Personal information
- Born: 20 October 1947 Burnassery, Kannur district, Madras Province, India
- Died: 31 October 2025 (aged 78) Bengaluru, Karnataka, India

Sport
- Sport: Field hockey
- Position: Goalkeeper

Medal record
Representing India
Men's Field hockey
Olympic Games
| Bronze medal – third place | 1972 Munich | Team |

= Manuel Frederick =

Indian field hockey player (1947–2025)

Manuel Frederick (20 October 1947 – 31 October 2025) was an Indian field hockey player who played as goalkeeper from Kannur district in Kerala. He won a bronze medal at the 1972 Summer Olympics in Munich. He was the first Keralite to win an Olympic medal. The second Keralite to win an Olympic medal is P. R. Sreejesh who won a bronze on 5 August 2021 in Tokyo Olympics. Both medals for Kerala have come via the goalkeepers of the National Hockey Team.
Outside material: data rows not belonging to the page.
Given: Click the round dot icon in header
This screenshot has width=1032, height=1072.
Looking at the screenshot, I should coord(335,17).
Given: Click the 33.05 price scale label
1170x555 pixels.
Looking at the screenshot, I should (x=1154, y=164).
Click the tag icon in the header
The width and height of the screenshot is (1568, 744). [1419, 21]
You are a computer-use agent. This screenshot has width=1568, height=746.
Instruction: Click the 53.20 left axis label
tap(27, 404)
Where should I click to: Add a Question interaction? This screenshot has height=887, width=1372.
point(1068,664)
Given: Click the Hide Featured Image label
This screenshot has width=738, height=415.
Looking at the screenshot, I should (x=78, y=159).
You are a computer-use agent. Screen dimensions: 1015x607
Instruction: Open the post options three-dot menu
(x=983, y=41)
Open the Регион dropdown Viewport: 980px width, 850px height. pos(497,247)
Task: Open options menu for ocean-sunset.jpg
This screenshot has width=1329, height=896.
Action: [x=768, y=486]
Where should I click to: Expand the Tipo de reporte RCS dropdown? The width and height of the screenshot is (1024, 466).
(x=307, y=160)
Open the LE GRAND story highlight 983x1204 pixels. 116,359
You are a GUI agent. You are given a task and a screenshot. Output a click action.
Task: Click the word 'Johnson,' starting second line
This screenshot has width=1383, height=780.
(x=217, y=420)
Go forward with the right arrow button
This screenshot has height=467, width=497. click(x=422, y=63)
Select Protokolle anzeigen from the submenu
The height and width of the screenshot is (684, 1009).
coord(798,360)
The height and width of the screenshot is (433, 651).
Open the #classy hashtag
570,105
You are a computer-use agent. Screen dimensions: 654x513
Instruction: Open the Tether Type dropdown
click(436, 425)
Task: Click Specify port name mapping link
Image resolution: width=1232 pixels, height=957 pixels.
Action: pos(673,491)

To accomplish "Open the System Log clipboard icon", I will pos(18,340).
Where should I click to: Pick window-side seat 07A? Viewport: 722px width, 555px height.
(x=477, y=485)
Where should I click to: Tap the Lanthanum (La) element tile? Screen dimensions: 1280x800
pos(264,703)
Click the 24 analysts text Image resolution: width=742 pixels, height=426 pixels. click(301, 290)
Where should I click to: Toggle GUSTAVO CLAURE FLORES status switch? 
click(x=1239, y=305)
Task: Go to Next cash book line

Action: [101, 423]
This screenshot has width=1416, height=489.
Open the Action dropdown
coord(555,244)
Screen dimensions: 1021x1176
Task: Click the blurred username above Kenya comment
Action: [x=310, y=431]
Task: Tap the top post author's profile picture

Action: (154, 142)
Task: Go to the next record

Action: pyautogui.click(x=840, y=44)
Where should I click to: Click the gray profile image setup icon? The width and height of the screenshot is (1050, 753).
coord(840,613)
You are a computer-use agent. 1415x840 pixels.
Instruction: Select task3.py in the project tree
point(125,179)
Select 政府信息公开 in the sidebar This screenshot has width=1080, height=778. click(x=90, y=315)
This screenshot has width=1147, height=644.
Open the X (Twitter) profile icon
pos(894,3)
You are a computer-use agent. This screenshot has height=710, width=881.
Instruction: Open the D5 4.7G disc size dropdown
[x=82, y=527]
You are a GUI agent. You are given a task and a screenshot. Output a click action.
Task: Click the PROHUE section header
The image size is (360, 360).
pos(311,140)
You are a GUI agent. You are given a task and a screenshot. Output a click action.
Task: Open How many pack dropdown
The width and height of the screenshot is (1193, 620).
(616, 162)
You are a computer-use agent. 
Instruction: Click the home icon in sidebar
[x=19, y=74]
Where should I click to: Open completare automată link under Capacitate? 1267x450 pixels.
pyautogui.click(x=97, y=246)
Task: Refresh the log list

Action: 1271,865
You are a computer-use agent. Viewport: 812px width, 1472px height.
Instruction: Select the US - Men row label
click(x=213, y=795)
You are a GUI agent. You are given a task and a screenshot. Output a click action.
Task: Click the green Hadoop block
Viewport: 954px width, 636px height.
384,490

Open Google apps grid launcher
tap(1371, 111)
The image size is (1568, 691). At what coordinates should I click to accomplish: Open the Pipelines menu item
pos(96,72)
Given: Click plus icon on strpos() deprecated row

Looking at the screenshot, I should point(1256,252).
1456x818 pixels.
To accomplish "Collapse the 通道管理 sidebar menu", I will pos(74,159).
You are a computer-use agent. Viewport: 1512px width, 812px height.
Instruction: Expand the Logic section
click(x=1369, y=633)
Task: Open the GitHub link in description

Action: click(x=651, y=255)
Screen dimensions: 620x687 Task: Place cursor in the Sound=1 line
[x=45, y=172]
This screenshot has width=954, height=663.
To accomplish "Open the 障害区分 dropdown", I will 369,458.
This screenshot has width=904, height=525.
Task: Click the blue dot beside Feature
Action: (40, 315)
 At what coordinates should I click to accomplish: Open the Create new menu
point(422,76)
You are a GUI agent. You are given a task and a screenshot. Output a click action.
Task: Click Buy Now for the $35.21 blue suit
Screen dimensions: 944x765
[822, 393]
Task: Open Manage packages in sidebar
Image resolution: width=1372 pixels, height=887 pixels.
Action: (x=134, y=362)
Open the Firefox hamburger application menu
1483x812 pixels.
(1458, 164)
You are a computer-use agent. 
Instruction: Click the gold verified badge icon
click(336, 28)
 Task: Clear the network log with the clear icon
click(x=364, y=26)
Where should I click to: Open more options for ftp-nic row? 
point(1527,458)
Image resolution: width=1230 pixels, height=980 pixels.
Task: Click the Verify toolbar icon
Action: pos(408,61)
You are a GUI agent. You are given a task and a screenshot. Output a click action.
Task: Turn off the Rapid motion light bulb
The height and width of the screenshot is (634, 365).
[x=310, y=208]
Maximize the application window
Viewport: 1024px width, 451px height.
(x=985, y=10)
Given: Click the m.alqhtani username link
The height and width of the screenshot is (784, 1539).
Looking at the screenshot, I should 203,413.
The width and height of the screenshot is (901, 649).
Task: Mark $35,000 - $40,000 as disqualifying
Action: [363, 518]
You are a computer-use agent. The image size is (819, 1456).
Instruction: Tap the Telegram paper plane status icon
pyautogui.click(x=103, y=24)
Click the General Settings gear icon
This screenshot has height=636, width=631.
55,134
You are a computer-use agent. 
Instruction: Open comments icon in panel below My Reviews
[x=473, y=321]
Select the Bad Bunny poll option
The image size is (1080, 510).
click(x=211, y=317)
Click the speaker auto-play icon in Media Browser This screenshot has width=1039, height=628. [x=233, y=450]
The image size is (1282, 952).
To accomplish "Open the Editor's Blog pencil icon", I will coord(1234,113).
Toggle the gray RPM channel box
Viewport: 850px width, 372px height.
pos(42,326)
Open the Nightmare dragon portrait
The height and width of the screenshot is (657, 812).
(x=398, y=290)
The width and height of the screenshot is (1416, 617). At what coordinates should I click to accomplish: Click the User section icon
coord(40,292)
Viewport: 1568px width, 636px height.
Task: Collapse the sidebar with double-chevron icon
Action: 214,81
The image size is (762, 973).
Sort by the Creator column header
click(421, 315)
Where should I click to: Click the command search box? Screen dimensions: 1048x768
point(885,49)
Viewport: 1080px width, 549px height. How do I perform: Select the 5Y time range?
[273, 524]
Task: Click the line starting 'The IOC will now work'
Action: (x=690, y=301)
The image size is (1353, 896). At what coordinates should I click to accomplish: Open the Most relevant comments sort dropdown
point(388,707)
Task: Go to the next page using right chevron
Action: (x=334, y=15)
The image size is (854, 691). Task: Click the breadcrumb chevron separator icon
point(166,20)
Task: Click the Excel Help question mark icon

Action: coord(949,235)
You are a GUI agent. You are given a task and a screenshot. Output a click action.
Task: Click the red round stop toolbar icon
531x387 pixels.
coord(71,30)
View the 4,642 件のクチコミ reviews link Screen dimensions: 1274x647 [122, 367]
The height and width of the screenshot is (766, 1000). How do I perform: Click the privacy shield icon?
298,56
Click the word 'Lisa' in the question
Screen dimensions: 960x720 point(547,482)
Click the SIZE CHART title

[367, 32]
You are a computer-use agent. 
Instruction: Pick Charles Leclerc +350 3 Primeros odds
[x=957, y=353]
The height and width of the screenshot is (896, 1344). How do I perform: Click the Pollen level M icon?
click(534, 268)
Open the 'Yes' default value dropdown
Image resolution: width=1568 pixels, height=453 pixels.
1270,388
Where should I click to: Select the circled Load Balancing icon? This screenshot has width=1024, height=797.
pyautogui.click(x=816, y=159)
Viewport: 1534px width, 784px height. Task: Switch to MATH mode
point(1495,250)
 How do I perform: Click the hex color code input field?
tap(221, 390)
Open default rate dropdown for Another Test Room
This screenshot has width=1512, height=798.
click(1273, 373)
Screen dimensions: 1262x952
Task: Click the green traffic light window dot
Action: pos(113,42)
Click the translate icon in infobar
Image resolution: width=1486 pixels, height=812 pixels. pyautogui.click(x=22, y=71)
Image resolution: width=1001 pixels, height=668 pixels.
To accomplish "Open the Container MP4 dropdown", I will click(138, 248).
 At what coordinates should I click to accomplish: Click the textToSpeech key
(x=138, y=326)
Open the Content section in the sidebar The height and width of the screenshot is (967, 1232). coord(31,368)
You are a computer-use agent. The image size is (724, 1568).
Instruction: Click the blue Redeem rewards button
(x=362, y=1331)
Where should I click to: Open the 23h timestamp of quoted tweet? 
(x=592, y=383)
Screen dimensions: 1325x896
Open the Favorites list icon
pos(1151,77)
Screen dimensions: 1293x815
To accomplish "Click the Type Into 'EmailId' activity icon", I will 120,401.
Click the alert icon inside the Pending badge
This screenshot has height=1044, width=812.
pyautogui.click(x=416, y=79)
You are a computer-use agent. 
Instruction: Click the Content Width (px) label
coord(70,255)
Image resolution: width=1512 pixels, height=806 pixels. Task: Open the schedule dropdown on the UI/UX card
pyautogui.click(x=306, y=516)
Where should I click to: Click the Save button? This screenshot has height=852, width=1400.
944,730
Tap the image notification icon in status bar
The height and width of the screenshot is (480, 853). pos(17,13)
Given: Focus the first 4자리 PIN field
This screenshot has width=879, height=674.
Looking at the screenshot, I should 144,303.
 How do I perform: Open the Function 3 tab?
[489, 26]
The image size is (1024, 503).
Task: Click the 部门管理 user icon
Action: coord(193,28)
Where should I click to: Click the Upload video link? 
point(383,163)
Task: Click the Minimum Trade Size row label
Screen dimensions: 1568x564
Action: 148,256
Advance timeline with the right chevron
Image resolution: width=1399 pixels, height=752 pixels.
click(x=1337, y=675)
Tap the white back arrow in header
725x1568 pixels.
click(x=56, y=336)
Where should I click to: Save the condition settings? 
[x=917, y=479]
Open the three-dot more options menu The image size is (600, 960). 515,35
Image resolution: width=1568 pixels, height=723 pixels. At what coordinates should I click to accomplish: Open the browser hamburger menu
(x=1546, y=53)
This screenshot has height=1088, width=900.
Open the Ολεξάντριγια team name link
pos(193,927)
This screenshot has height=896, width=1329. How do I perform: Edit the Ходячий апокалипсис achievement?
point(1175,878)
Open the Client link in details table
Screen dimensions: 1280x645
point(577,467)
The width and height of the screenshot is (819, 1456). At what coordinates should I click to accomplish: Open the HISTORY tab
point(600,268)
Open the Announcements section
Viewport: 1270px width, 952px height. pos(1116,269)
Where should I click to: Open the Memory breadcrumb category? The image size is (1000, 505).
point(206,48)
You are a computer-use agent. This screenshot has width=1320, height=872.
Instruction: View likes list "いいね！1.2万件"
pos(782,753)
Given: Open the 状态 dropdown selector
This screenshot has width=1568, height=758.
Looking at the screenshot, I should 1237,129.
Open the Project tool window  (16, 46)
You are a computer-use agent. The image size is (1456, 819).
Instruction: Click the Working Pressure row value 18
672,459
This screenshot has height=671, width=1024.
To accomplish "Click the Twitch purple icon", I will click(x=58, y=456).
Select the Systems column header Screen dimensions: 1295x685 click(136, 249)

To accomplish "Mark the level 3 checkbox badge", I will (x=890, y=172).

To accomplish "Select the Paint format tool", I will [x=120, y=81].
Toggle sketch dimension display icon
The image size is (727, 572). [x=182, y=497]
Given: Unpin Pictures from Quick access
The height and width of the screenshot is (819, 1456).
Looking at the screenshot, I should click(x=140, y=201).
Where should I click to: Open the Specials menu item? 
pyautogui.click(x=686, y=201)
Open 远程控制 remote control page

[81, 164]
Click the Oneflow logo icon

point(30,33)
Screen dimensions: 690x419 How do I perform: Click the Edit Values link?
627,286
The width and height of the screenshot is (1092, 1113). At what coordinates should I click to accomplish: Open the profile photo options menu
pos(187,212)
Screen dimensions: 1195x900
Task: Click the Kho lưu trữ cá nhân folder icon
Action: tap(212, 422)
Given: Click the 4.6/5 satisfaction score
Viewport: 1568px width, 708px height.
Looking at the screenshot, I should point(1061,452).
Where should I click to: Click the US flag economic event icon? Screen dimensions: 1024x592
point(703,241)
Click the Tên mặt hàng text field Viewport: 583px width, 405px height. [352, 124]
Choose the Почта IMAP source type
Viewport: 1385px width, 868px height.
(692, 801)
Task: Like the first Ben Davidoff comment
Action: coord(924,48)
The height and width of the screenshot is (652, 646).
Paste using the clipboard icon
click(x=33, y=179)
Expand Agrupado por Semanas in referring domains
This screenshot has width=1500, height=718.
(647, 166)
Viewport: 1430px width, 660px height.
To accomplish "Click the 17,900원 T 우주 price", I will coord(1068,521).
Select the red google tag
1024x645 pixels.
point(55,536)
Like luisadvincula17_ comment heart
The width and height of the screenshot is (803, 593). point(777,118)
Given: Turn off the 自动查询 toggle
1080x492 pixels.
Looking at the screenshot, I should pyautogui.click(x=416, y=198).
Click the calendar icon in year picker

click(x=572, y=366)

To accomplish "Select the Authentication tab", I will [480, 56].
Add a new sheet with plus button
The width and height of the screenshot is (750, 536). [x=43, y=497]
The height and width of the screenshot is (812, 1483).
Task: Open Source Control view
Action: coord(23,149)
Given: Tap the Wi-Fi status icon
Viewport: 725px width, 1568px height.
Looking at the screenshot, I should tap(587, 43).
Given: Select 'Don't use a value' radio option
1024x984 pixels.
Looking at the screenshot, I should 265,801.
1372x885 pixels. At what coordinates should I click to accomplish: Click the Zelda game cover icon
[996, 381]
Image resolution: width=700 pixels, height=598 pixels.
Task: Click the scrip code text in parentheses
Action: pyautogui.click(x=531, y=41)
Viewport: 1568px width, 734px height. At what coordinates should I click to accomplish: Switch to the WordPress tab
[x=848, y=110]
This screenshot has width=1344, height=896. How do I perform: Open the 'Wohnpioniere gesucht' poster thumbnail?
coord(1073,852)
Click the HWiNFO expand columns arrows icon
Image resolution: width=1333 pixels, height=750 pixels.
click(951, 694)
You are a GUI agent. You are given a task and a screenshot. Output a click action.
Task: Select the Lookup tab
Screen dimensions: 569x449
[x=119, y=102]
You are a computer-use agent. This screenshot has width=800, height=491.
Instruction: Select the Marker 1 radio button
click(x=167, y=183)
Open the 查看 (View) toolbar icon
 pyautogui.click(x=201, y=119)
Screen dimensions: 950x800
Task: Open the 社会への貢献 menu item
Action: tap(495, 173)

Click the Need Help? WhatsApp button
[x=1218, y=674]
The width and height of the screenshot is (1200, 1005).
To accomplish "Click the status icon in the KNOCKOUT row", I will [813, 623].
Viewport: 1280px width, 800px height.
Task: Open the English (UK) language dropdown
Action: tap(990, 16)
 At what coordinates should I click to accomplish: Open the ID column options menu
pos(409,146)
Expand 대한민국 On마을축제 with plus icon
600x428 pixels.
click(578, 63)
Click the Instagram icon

Manuel Frederick was born on 20 October 1947; at Burnasserry in Kannur district of Kerala state to Joseph and Sara. Before starting to play hockey, he played football for B.M.P U.P. School in Kannur.

In 2019, he was awarded Dhyan Chand Award for Lifetime Achievement in Sports and Games by Ministry of Youth Affairs and Sports.

Frederick died on 31 October 2025, at the age of 78.